A word-for-word transcript of every entry is required.

- **Data for this exercise**
------------------------------
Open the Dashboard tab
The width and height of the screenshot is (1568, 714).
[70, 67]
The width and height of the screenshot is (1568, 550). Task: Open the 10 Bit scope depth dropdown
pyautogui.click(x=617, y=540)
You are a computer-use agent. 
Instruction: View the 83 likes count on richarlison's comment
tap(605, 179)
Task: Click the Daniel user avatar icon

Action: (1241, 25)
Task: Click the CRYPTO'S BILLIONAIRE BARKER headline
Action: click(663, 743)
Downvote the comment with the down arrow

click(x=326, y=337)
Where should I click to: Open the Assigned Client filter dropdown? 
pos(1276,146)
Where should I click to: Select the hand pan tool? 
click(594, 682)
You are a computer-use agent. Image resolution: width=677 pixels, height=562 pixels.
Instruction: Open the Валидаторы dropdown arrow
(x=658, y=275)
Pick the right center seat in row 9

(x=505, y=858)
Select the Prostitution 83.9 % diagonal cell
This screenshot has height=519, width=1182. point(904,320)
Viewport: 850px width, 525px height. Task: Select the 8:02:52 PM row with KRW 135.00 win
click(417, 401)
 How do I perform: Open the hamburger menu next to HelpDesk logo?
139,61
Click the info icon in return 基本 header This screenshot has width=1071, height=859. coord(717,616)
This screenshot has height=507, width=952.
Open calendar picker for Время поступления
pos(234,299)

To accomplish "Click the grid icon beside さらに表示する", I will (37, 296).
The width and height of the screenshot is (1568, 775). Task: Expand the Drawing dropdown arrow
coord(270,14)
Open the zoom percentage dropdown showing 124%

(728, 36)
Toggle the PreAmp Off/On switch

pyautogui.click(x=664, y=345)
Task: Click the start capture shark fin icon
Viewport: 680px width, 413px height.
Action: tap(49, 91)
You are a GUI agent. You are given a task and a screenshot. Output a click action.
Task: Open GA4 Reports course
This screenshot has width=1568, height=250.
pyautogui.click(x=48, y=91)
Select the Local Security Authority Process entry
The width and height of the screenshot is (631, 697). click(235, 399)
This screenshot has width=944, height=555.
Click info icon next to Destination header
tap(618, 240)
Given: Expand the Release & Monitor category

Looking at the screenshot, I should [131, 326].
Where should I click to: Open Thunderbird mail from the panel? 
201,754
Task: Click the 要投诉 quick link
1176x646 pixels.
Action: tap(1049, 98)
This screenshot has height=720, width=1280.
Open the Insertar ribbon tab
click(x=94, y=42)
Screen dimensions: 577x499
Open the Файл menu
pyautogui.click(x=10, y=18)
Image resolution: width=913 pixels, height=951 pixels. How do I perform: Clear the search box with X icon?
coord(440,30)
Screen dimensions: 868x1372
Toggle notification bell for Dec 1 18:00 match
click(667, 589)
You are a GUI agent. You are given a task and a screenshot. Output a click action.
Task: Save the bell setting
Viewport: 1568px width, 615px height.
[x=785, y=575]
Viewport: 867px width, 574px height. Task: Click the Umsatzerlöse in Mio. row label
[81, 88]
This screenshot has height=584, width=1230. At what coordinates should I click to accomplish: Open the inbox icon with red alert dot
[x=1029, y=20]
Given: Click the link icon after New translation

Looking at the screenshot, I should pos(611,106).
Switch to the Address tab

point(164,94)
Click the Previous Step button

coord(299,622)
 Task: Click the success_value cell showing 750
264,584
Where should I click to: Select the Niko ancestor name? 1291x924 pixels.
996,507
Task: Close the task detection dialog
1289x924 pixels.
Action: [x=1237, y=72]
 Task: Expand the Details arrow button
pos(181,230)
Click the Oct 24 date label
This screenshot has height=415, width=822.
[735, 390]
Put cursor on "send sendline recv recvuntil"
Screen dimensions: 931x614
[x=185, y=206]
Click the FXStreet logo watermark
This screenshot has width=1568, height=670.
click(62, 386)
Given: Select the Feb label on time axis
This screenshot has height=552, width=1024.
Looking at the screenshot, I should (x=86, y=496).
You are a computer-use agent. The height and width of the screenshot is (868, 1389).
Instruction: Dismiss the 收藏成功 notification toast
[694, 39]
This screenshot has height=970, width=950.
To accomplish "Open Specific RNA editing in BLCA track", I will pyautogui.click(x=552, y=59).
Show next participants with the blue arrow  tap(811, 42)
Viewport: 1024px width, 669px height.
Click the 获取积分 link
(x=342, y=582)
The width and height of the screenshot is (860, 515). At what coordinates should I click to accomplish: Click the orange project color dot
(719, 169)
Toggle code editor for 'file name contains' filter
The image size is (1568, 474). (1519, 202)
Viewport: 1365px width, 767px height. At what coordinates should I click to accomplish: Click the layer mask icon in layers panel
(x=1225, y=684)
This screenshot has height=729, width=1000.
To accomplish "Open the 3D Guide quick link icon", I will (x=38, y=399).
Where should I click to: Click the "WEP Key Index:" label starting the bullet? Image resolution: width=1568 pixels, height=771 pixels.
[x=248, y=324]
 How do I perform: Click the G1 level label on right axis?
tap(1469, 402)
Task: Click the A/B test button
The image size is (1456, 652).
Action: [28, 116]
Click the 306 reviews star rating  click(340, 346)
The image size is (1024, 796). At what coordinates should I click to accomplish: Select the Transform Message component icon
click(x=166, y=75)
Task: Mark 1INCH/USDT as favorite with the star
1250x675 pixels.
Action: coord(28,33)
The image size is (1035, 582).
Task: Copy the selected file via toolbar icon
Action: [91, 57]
------------------------------
- **Task output**
Open the Dashboard tab
The width and height of the screenshot is (1568, 714).
[70, 67]
The width and height of the screenshot is (1568, 550). Task: Open the 10 Bit scope depth dropdown
pyautogui.click(x=617, y=540)
You are a computer-use agent. 
Instruction: View the 83 likes count on richarlison's comment
tap(605, 179)
Task: Click the Daniel user avatar icon

Action: (1241, 25)
Task: Click the CRYPTO'S BILLIONAIRE BARKER headline
Action: click(663, 743)
Downvote the comment with the down arrow

click(x=326, y=337)
Where should I click to: Open the Assigned Client filter dropdown? 
pos(1276,146)
Where should I click to: Select the hand pan tool? 
click(594, 682)
You are a computer-use agent. Image resolution: width=677 pixels, height=562 pixels.
Instruction: Open the Валидаторы dropdown arrow
(x=658, y=275)
Pick the right center seat in row 9

(x=505, y=858)
Select the Prostitution 83.9 % diagonal cell
This screenshot has height=519, width=1182. point(904,320)
Viewport: 850px width, 525px height. Task: Select the 8:02:52 PM row with KRW 135.00 win
click(417, 401)
 How do I perform: Open the hamburger menu next to HelpDesk logo?
139,61
Click the info icon in return 基本 header This screenshot has width=1071, height=859. coord(717,616)
This screenshot has height=507, width=952.
Open calendar picker for Время поступления
pos(234,299)

To accomplish "Click the grid icon beside さらに表示する", I will (37, 296).
The width and height of the screenshot is (1568, 775). Task: Expand the Drawing dropdown arrow
coord(270,14)
Open the zoom percentage dropdown showing 124%

(728, 36)
Toggle the PreAmp Off/On switch

pyautogui.click(x=664, y=345)
Task: Click the start capture shark fin icon
Viewport: 680px width, 413px height.
Action: tap(49, 91)
You are a GUI agent. You are given a task and a screenshot. Output a click action.
Task: Open GA4 Reports course
This screenshot has width=1568, height=250.
pyautogui.click(x=48, y=91)
Select the Local Security Authority Process entry
The width and height of the screenshot is (631, 697). click(235, 399)
This screenshot has width=944, height=555.
Click info icon next to Destination header
tap(618, 240)
Given: Expand the Release & Monitor category

Looking at the screenshot, I should [131, 326].
Where should I click to: Open Thunderbird mail from the panel? 
201,754
Task: Click the 要投诉 quick link
1176x646 pixels.
Action: tap(1049, 98)
This screenshot has height=720, width=1280.
Open the Insertar ribbon tab
click(x=94, y=42)
Screen dimensions: 577x499
Open the Файл menu
pyautogui.click(x=10, y=18)
Image resolution: width=913 pixels, height=951 pixels. How do I perform: Clear the search box with X icon?
coord(440,30)
Screen dimensions: 868x1372
Toggle notification bell for Dec 1 18:00 match
click(667, 589)
You are a GUI agent. You are given a task and a screenshot. Output a click action.
Task: Save the bell setting
Viewport: 1568px width, 615px height.
[x=785, y=575]
Viewport: 867px width, 574px height. Task: Click the Umsatzerlöse in Mio. row label
[81, 88]
This screenshot has height=584, width=1230. At what coordinates should I click to accomplish: Open the inbox icon with red alert dot
[x=1029, y=20]
Given: Click the link icon after New translation

Looking at the screenshot, I should pos(611,106).
Switch to the Address tab

point(164,94)
Click the Previous Step button

coord(299,622)
 Task: Click the success_value cell showing 750
264,584
Where should I click to: Select the Niko ancestor name? 1291x924 pixels.
996,507
Task: Close the task detection dialog
1289x924 pixels.
Action: [x=1237, y=72]
 Task: Expand the Details arrow button
pos(181,230)
Click the Oct 24 date label
This screenshot has height=415, width=822.
[735, 390]
Put cursor on "send sendline recv recvuntil"
Screen dimensions: 931x614
[x=185, y=206]
Click the FXStreet logo watermark
This screenshot has width=1568, height=670.
click(62, 386)
Given: Select the Feb label on time axis
This screenshot has height=552, width=1024.
Looking at the screenshot, I should (x=86, y=496).
You are a computer-use agent. The height and width of the screenshot is (868, 1389).
Instruction: Dismiss the 收藏成功 notification toast
[694, 39]
This screenshot has height=970, width=950.
To accomplish "Open Specific RNA editing in BLCA track", I will pyautogui.click(x=552, y=59).
Show next participants with the blue arrow  tap(811, 42)
Viewport: 1024px width, 669px height.
Click the 获取积分 link
(x=342, y=582)
The width and height of the screenshot is (860, 515). At what coordinates should I click to accomplish: Click the orange project color dot
(719, 169)
Toggle code editor for 'file name contains' filter
The image size is (1568, 474). (1519, 202)
Viewport: 1365px width, 767px height. At what coordinates should I click to accomplish: Click the layer mask icon in layers panel
(x=1225, y=684)
This screenshot has height=729, width=1000.
To accomplish "Open the 3D Guide quick link icon", I will (x=38, y=399).
Where should I click to: Click the "WEP Key Index:" label starting the bullet? Image resolution: width=1568 pixels, height=771 pixels.
[x=248, y=324]
 How do I perform: Click the G1 level label on right axis?
tap(1469, 402)
Task: Click the A/B test button
The image size is (1456, 652).
Action: [28, 116]
Click the 306 reviews star rating  click(340, 346)
The image size is (1024, 796). At what coordinates should I click to accomplish: Select the Transform Message component icon
click(x=166, y=75)
Task: Mark 1INCH/USDT as favorite with the star
1250x675 pixels.
Action: coord(28,33)
The image size is (1035, 582).
Task: Copy the selected file via toolbar icon
Action: [91, 57]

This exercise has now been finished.